## Passage provided
--- --- ---

Hello Reader,
I hope you are at best of your health.
I am pretty new to OXford nanopore raw data. I have mostly seen it in a single fastQ file for one sample format.
Recently I have received nanopore sequence data for our project. and i see 5 files per sample named as following.
- Isolate_1_fast5_fail.tar
- Isolate_1_fast5_pass.tar
- Isolate_1_fastQ_fail.tar
- Isolate_1_fastQ_pass.tar
- sequencing_summary_PAW77343_2a90c311_84f6a71c.txt
When I extract these files using tar -xf Isolate_1_fast5_fail.tar and now I have multiple files in each directory. like follow:
- Isolate_1_fastQ_pass contains 269 *.fastq.gz files
- Isolate_1_fastQ_fail contains 6 *.fastq.gz files
- Isolate_1_fast5_pass contains 269 *.fast5 files
- Isolate_1_fast5_fail contains 6 *.fast5 files
My intentions are to perform De Novo genome assembly. I know fast5 is native output format for Nanopore.
Question 1: What does the notation Fail/Pass mean ?
Question 2: For downstream analysis how to use the fastq files? Should i zcat
all the *.fastq.gz to one fastq.gz file and use this for input to the assembler of choice ?
Question 3: Which assembler is recommended for the genome assembly of Fungal Nanopore sequence data. As I also have Illumina Short read sequence data for the same samples.
Your valuable feedback is welcomed.
Thanks.
To add to colindaven 's answer.
Q1 -
Normally reads that satisfy the criteria
(qual >= 7.0 and length >= 0)
are markedpassed
.Q2 - You can use
cat
.zcat
is not needed.You will run
pycoQC
usingsequencing_summary_PAW77343_2a90c311_84f6a71c.txt
. That gives you a nice graphical overview of the run.

--- --- ---

## Source material

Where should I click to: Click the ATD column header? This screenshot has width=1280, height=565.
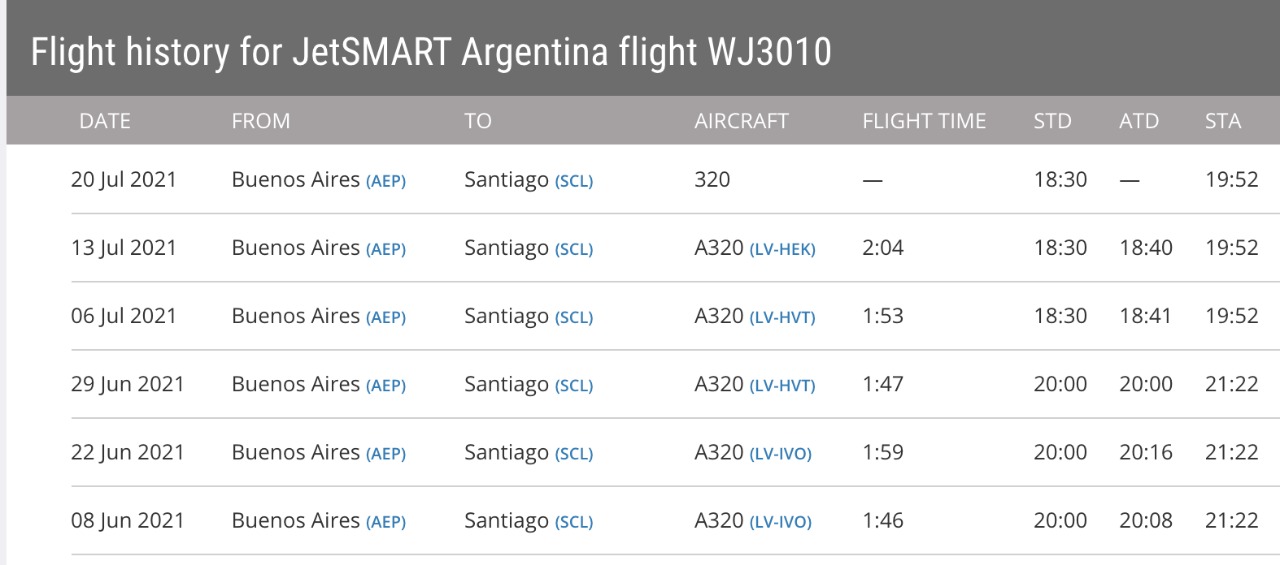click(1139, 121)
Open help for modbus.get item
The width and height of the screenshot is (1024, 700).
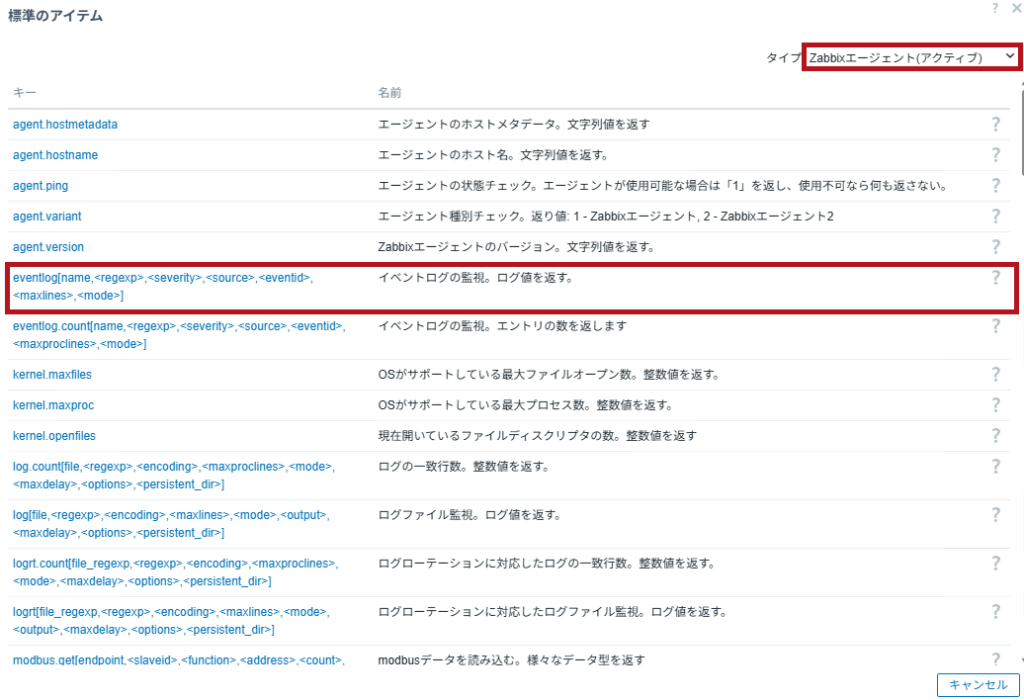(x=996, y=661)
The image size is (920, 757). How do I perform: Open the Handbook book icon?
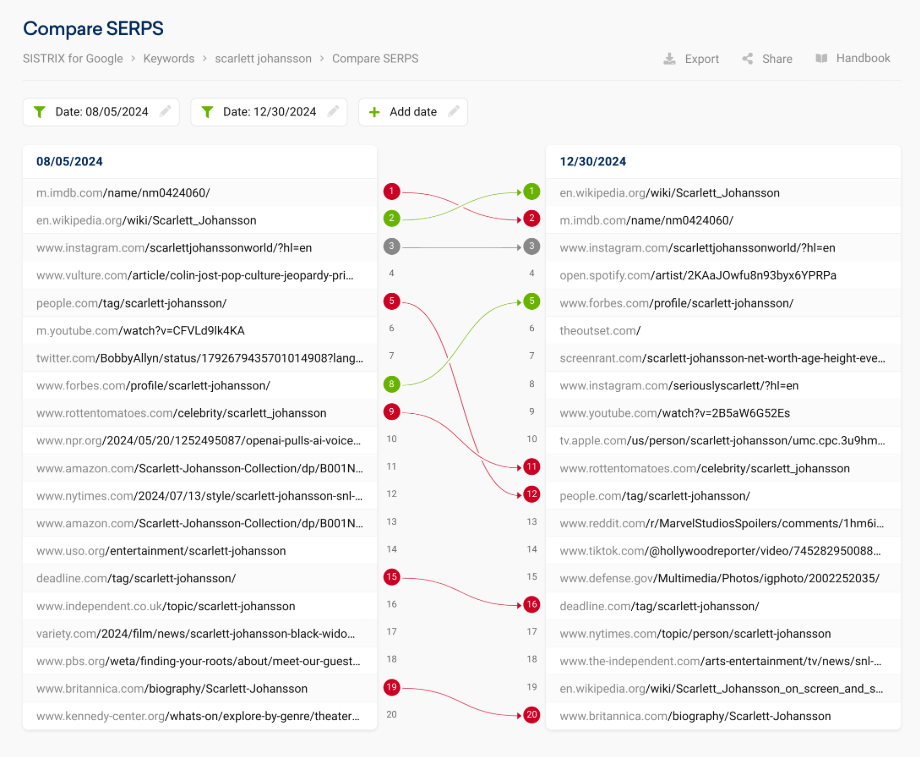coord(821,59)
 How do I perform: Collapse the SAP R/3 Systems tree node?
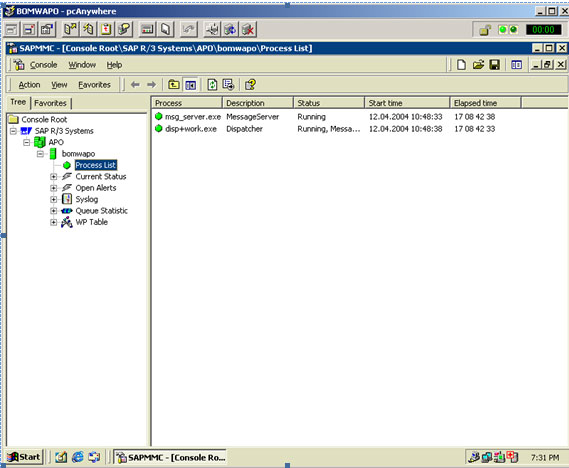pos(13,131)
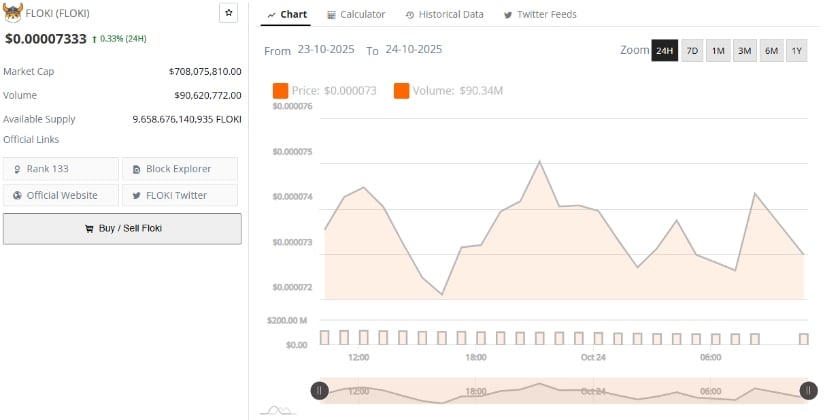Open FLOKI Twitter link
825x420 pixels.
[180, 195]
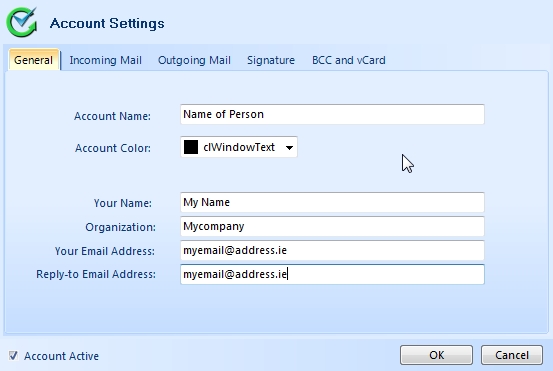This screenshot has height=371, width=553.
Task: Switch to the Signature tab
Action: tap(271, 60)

--- --- ---

## Required tasks
1. Print the portion of the nanopore data thread starting at "Question 3: Which" and ending at "colindaven 's answer.".
2. In the nanopore data thread, how many *.fastq.gz files does the Isolate_1_fastQ_pass directory contain?
3. From the nanopore data thread, list every file name that the poster says was received per sample.

## Written responses
1.
Question 3: Which assembler is recommended for the genome assembly of Fungal Nanopore sequence data. As I also have Illumina Short read sequence data for the same samples.
Your valuable feedback is welcomed.
Thanks.
To add to colindaven 's answer.

2. 269

3.
- Isolate_1_fast5_fail.tar
- Isolate_1_fast5_pass.tar
- Isolate_1_fastQ_fail.tar
- Isolate_1_fastQ_pass.tar
- sequencing_summary_PAW77343_2a90c311_84f6a71c.txt